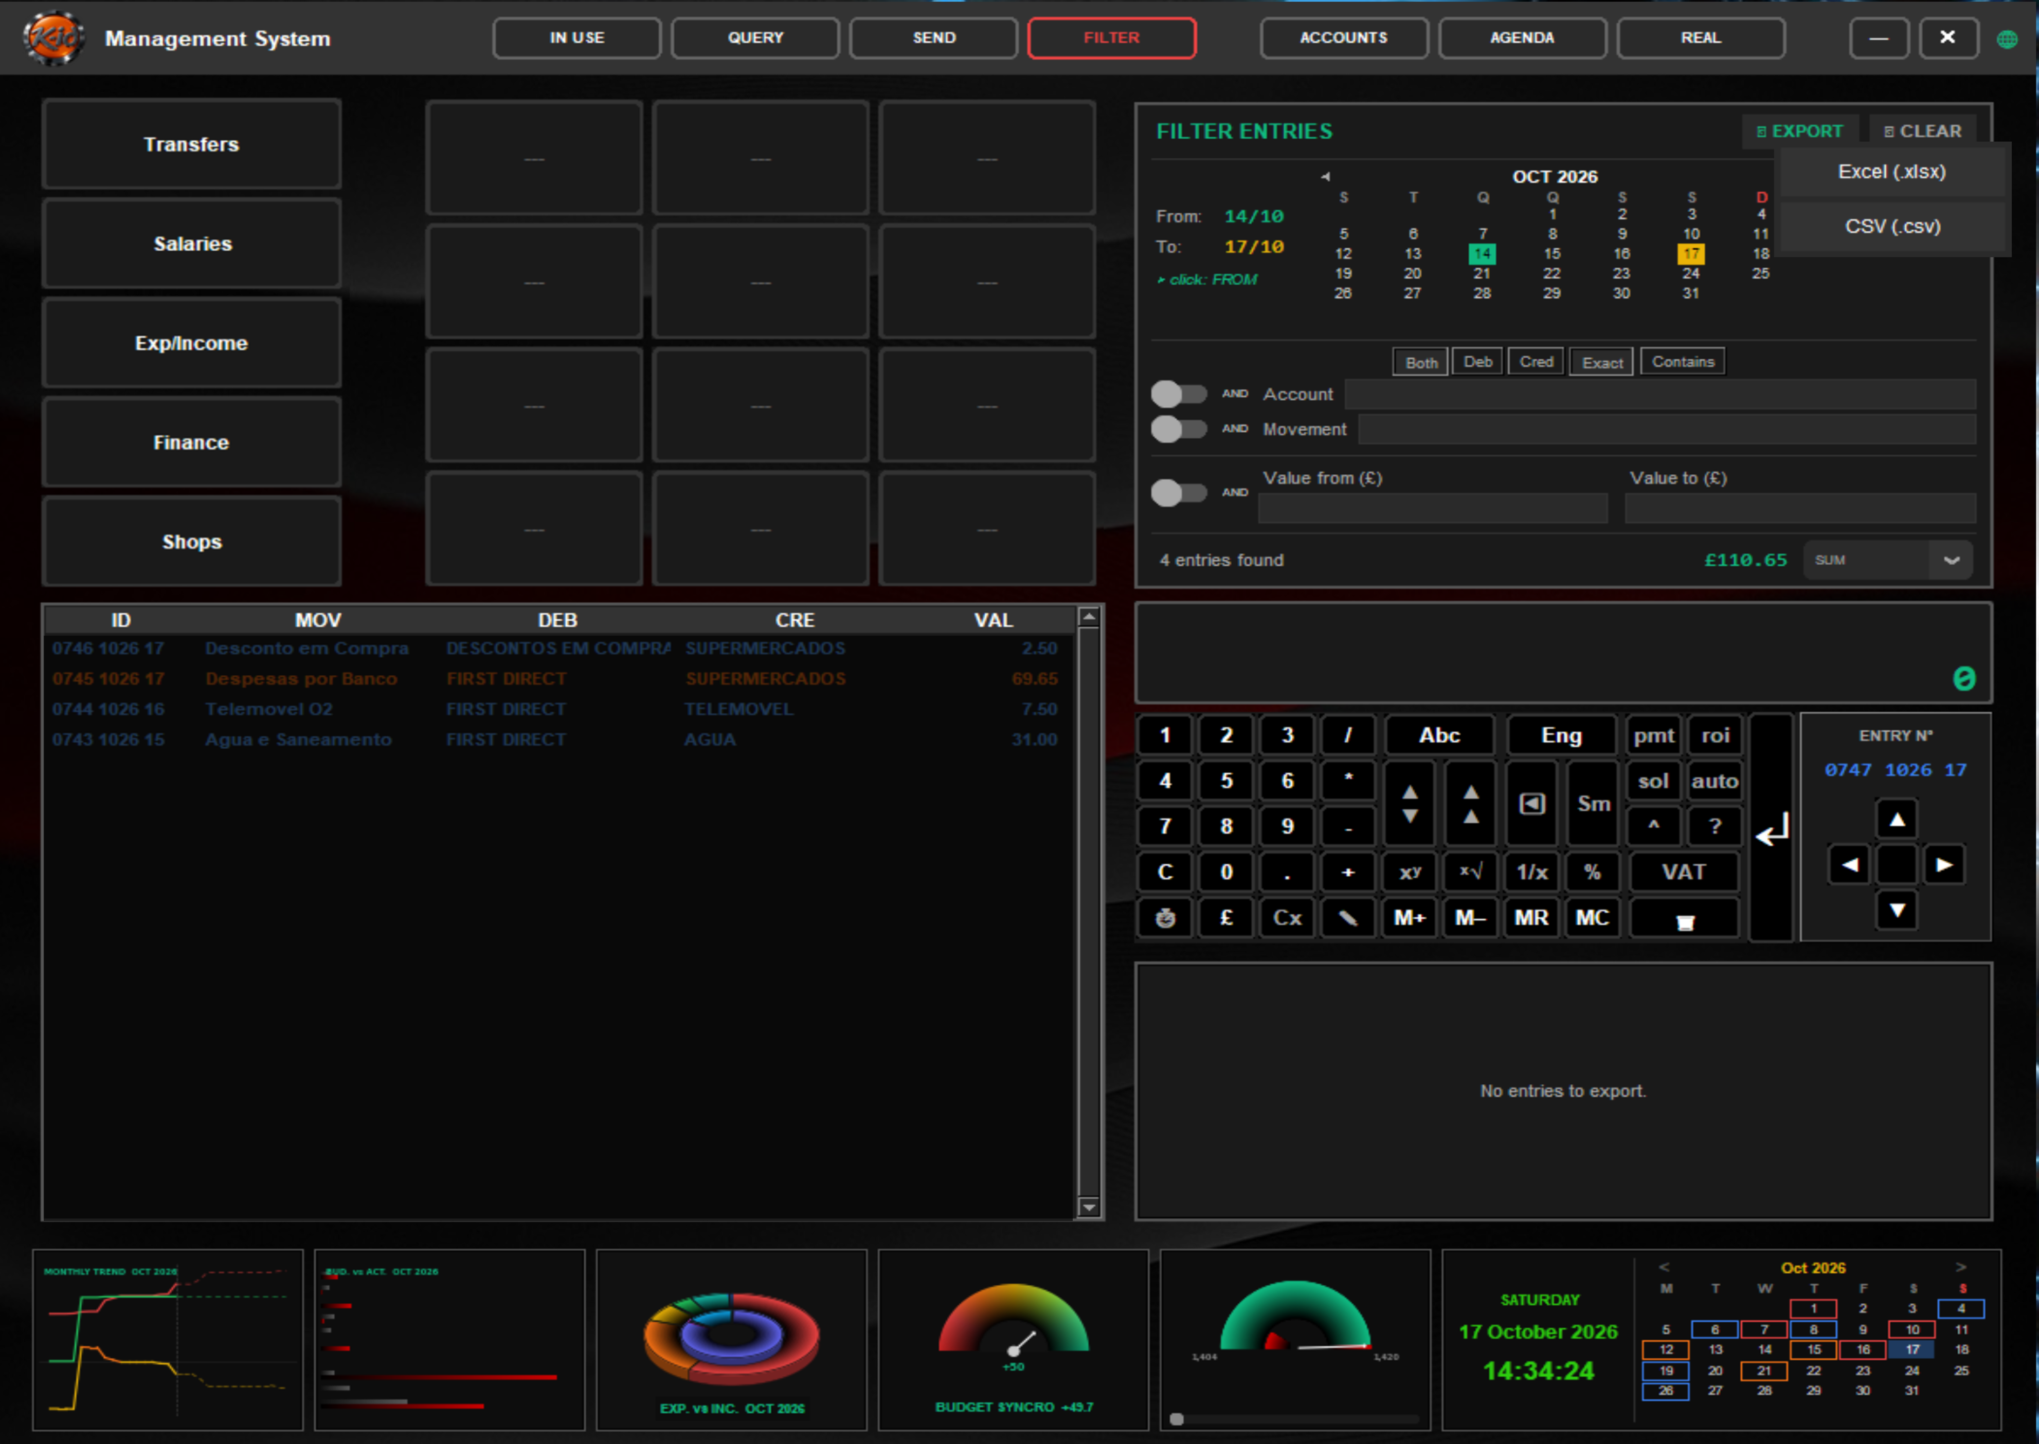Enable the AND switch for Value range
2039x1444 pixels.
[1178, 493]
...
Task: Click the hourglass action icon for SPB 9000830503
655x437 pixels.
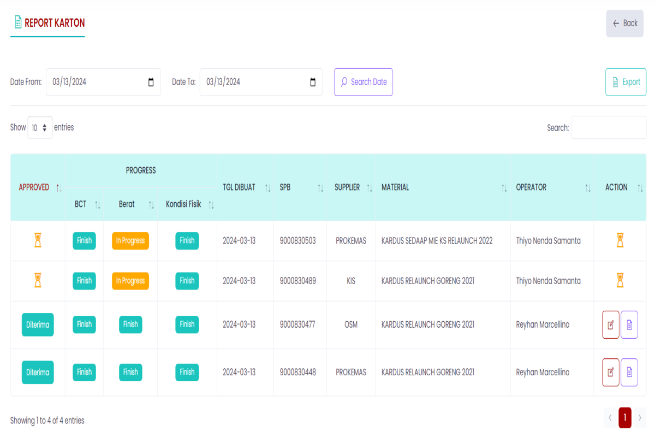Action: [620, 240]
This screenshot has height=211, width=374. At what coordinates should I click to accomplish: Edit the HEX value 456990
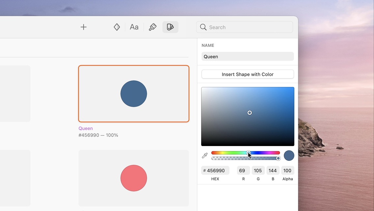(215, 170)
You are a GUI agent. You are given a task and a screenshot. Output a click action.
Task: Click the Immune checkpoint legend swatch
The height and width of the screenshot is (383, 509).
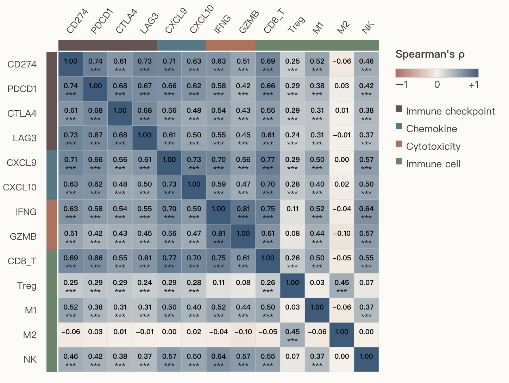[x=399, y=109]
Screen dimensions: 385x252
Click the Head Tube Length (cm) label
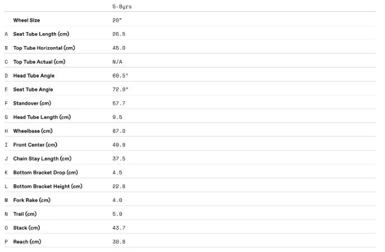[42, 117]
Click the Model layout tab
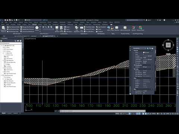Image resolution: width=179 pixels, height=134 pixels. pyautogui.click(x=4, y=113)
...
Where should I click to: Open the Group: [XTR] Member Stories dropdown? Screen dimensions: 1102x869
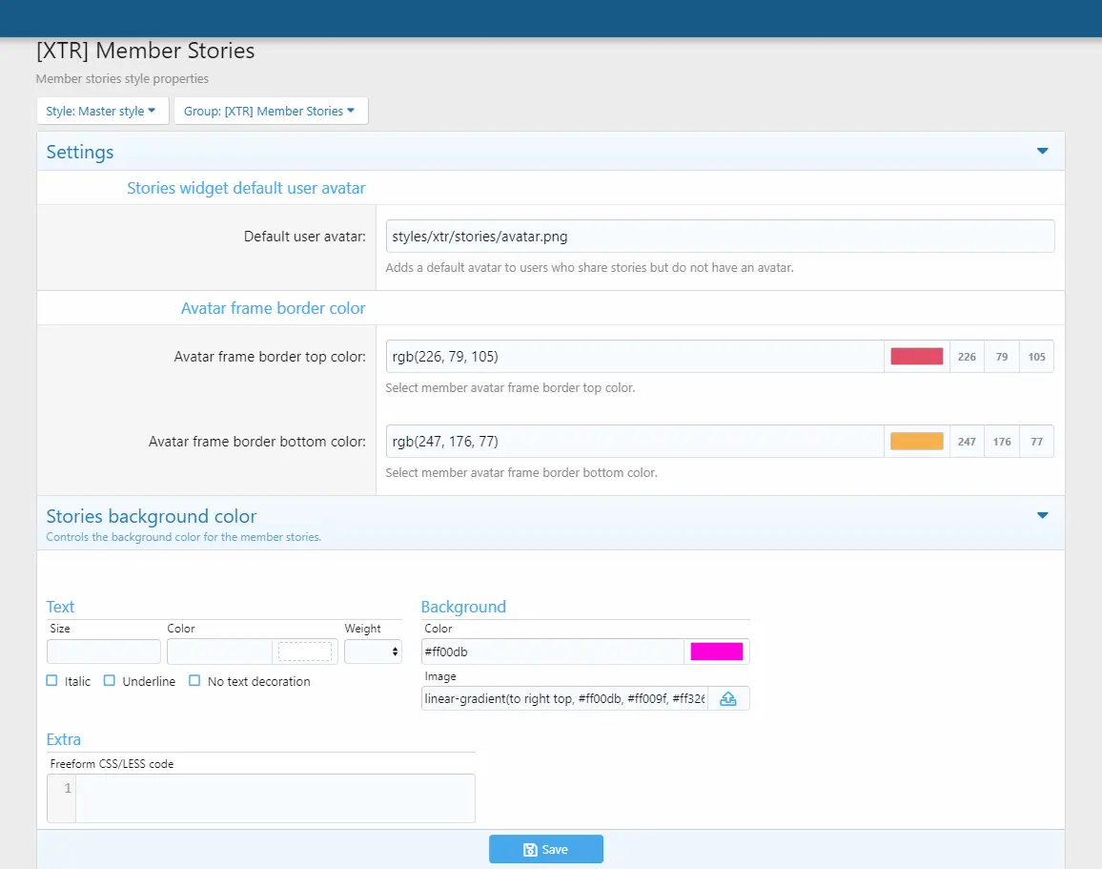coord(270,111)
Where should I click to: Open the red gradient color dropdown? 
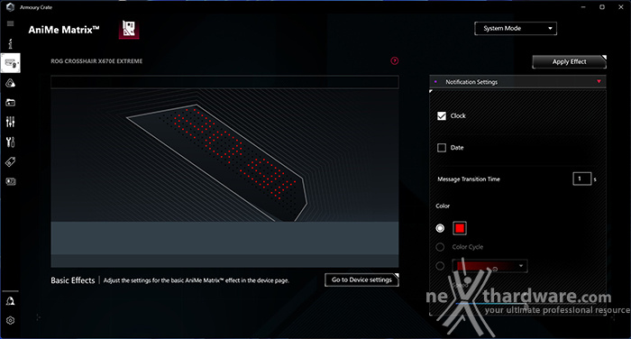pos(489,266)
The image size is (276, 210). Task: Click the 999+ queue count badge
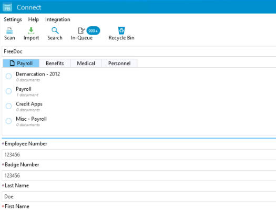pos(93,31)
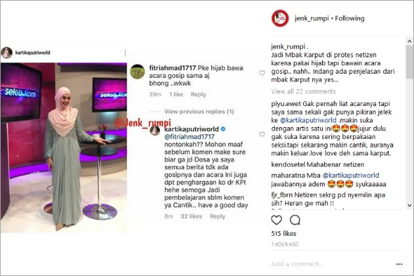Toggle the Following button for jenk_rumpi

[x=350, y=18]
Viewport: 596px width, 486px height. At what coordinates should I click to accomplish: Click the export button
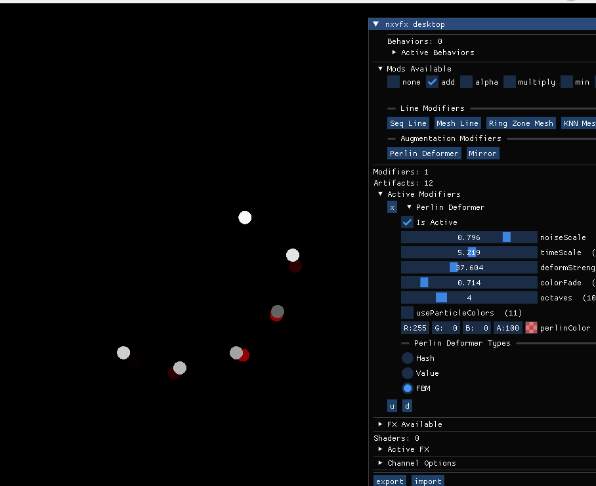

ACTIVITY:
Produce an exact reproduction of the listing above, limited to the lines starting at the line with "The image size" and ending at the line with "Viewport: 596px width, 486px", both kept, with every picture left out.

ANSWER BOX:
The image size is (276, 210). Task: Click the 999+ queue count badge
pos(93,31)
Toggle the Following button for jenk_rumpi

[x=350, y=18]
Viewport: 596px width, 486px height. At what coordinates should I click to accomplish: Click the export button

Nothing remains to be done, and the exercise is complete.